__TASK GOAL__: After finding "The width and" in the data, write out its line and all following lines without change, up to and including the last one. Leave out pictures.

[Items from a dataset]
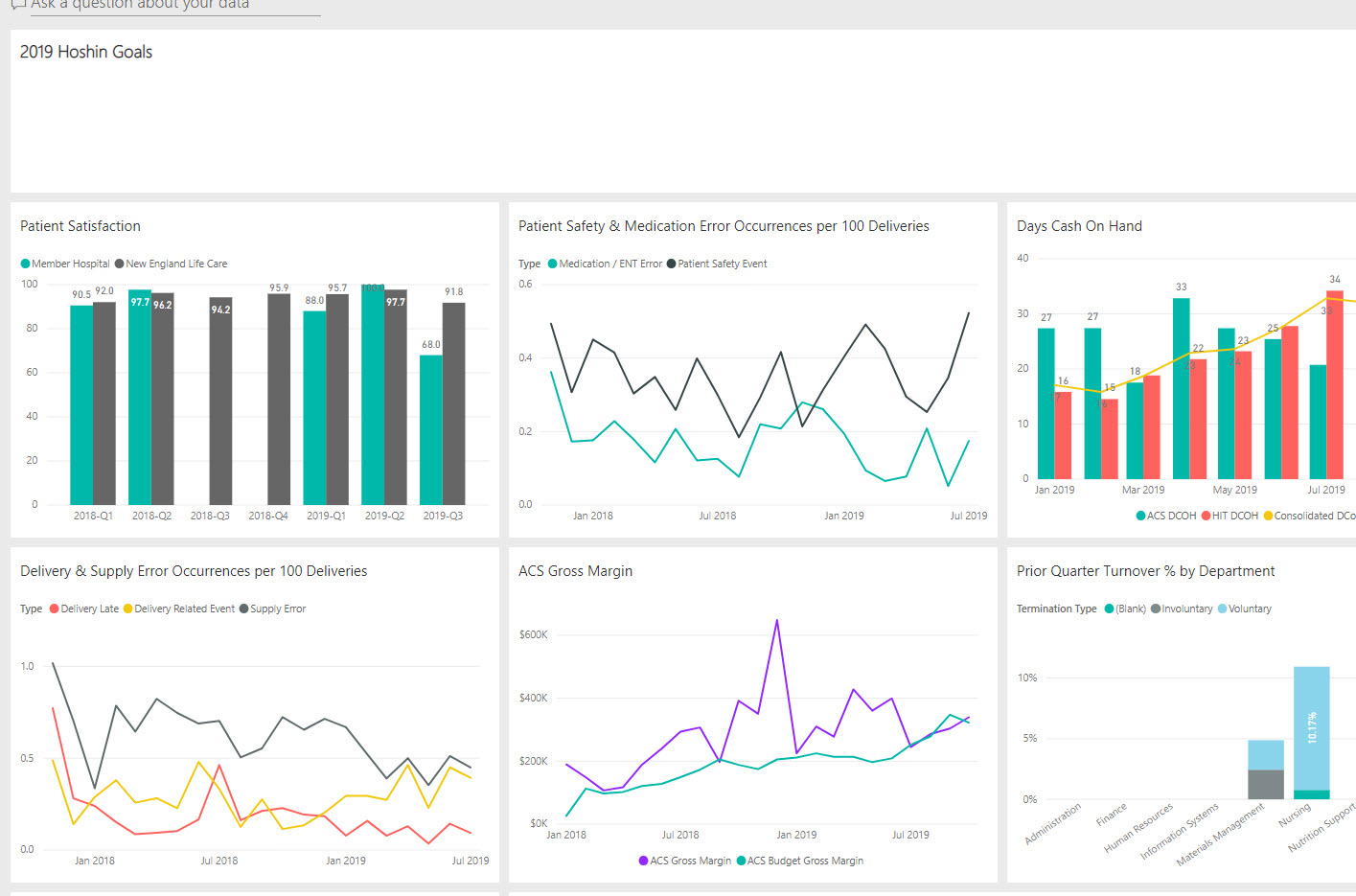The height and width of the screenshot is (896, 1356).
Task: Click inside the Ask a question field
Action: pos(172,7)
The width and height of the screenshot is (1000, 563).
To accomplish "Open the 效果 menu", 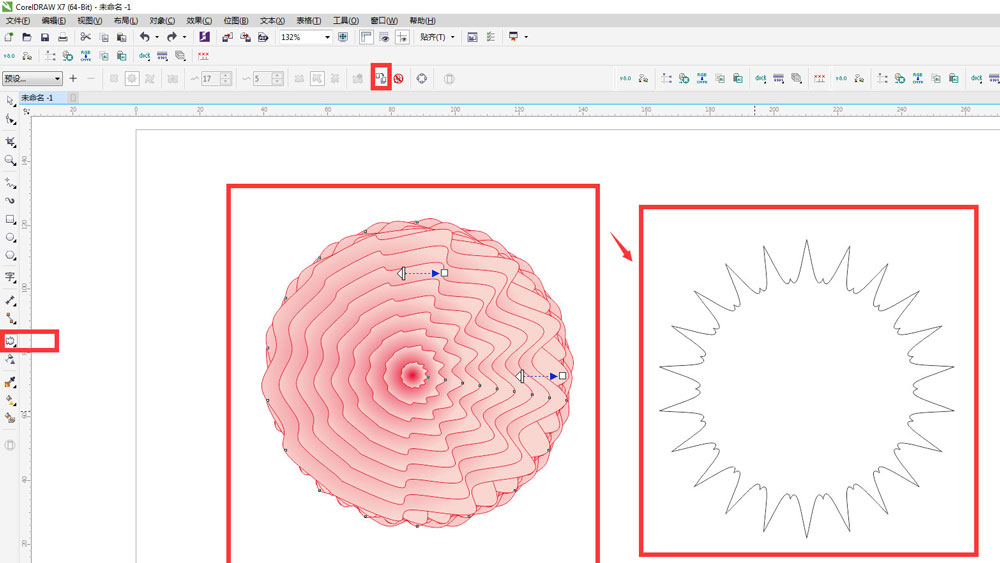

__COMPLETED EXERCISE__:
The width and height of the screenshot is (1000, 563).
To accomplish "Open the 效果 menu", 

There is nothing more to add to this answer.